(Stored data)

==============================

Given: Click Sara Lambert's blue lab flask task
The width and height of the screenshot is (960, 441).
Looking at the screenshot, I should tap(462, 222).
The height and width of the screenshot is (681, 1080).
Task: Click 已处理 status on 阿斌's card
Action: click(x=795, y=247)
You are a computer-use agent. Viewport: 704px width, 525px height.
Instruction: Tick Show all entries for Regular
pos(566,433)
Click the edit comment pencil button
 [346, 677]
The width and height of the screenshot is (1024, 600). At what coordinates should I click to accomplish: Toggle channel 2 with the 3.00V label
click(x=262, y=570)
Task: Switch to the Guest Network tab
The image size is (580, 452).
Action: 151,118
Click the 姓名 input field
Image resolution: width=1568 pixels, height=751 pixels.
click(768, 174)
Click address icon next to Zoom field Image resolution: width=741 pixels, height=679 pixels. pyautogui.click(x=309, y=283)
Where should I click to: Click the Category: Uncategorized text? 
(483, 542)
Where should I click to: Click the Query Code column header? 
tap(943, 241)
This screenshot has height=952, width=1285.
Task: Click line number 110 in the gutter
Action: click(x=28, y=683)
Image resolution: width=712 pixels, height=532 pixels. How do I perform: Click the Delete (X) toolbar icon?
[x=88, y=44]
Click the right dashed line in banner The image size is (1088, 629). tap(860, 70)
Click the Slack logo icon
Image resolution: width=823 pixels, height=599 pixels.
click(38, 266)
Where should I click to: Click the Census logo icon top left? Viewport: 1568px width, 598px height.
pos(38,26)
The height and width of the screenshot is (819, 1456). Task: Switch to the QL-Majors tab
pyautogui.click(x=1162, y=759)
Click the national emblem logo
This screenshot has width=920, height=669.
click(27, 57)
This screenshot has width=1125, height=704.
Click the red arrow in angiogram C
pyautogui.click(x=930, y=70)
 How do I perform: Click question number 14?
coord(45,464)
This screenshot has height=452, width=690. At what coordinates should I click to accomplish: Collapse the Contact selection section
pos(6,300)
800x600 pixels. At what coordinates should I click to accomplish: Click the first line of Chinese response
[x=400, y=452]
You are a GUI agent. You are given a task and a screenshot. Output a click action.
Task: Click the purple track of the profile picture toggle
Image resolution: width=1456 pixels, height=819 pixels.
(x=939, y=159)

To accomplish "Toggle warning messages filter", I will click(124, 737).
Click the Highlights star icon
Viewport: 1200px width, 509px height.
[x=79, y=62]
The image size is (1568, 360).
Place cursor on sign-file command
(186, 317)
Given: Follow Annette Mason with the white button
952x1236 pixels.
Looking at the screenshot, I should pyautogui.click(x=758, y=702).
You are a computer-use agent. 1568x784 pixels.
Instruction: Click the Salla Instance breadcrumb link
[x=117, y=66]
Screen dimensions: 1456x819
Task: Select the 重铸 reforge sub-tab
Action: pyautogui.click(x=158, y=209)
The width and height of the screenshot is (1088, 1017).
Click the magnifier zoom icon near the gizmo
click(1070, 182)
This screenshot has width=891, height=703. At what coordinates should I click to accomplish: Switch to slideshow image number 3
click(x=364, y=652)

==============================

The problem: Transcribe exactly, please, the lines from the one with "Place cursor on sign-file command" to the last line of the entries above, ends included.

Task solution:
Place cursor on sign-file command
(186, 317)
Given: Follow Annette Mason with the white button
952x1236 pixels.
Looking at the screenshot, I should pyautogui.click(x=758, y=702).
You are a computer-use agent. 1568x784 pixels.
Instruction: Click the Salla Instance breadcrumb link
[x=117, y=66]
Screen dimensions: 1456x819
Task: Select the 重铸 reforge sub-tab
Action: pyautogui.click(x=158, y=209)
The width and height of the screenshot is (1088, 1017).
Click the magnifier zoom icon near the gizmo
click(1070, 182)
This screenshot has width=891, height=703. At what coordinates should I click to accomplish: Switch to slideshow image number 3
click(x=364, y=652)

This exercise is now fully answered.